Remember that poor diets can lead to leaky gut syndrome, compromised digestion, nutritional deficiencies and Candida overgrowth (yeast). The health of the gut is very important to the health of your immune system. If you experience allergies, skin conditions, gas or bloating, for example, you may need to look a closer look at your diet, stress levels and digestive system health. If you’re feeling rundown, it’s really important to cut back on sugar, refined carbs, alcohol and commercial dairy. The sugars in these products feed the opportunistic bacteria and yeast.
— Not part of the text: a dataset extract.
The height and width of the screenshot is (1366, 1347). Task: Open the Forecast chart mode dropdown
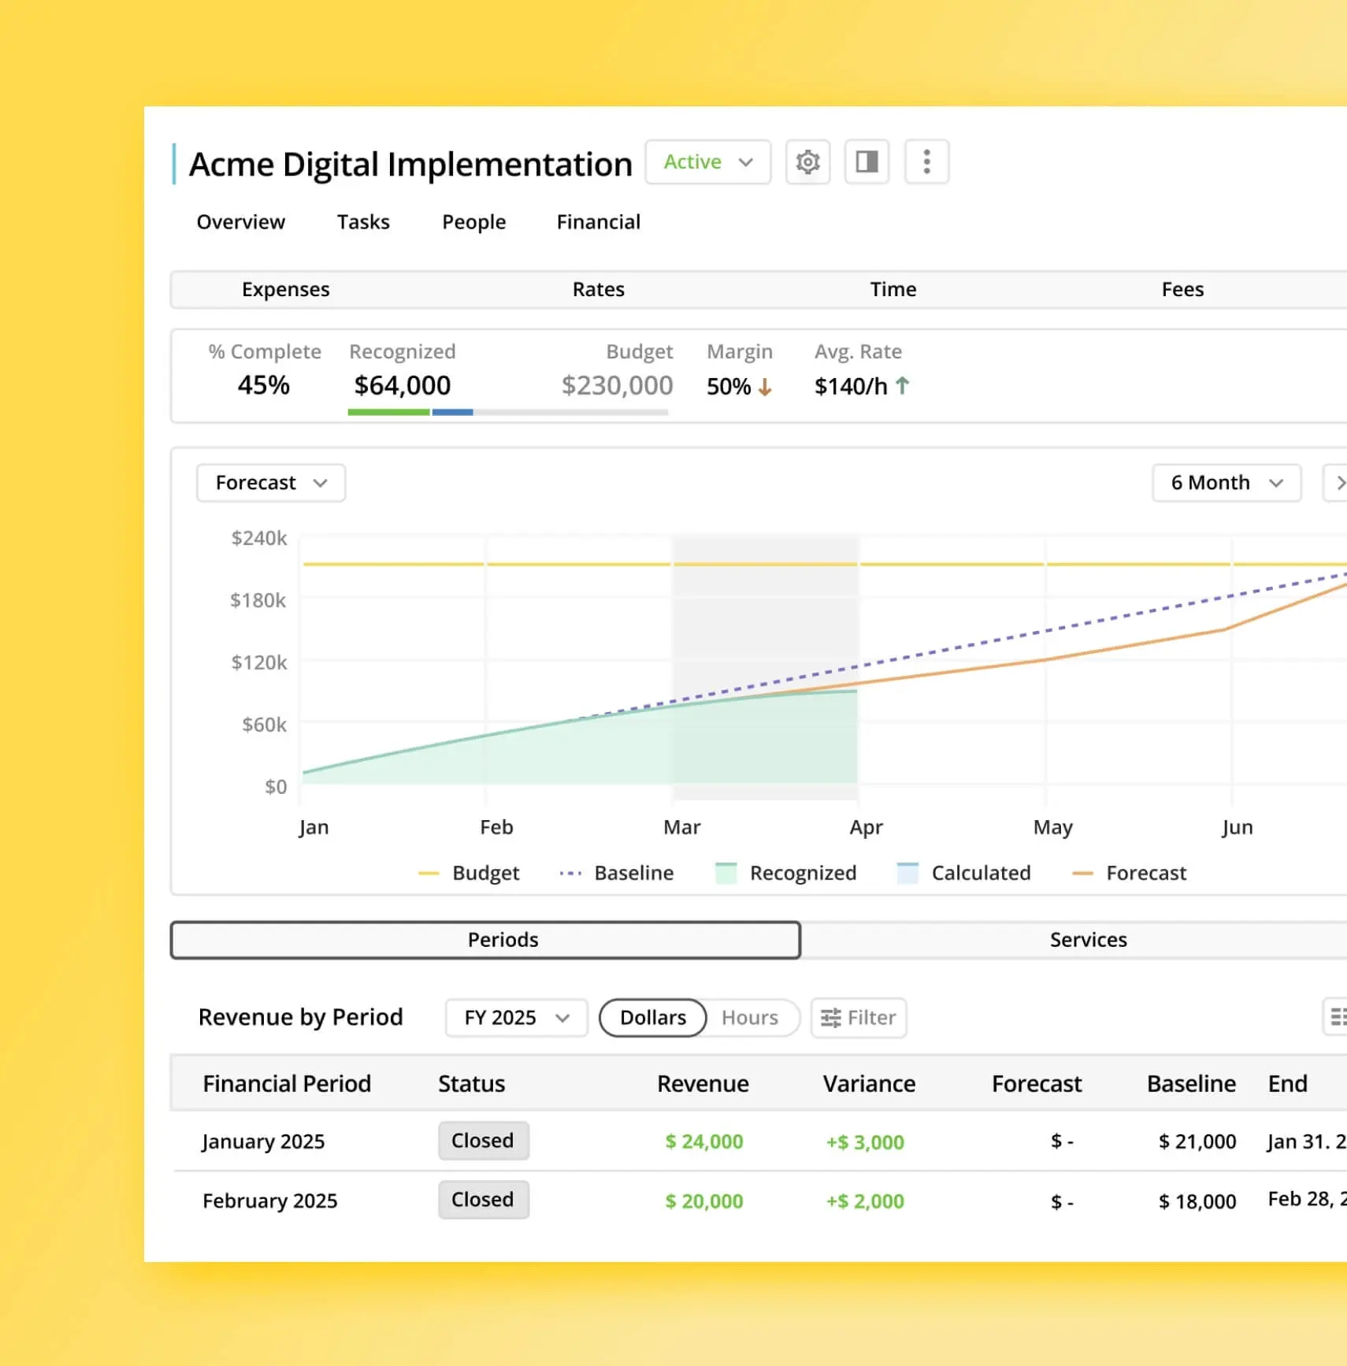tap(270, 483)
In addition, water supports the mucosal lining of the gut where the friendly microbes live, so make sure you are hydrating well in the colder months.
Regular, appropriate exercise and sunlight (rich in immune-system boosting vitamin D) have been found to support a healthy immune system. Be careful with working out too much however, because for some it can weaken the immune system further. Some people benefit more from intense workouts, while others benefit more from more calming workout such as walking or yoga (although yoga can be quite intense as well). The important thing is to move your body regularly and listen to it.
In addition to eating well and exercising, getting plenty of sleep and relaxation will protect you from most viruses and other infections. Make sure you have time to decompress everyday. It can be staring into space, closing your eyes to meditate or visualizing something soothing or joyful. In my opinion, this is the most effective way to stay healthy, even if you consume a lot of junk. Guess what? People who eat well but don’t rest get sick. Create a self-nourishment or play menu and pick something from it each and every day. It can be as simple as giving someone a hug, smiling more, going for a long walk or enjoying a cup of tea or glass of wine with a loved one.
So instead of worrying about the flu vaccine and stocking up on hand-sanitizer, put your time and and energy into eating well, relaxing, playing and loving yourself and others a little more. As they say, laughter truly is the best medicine.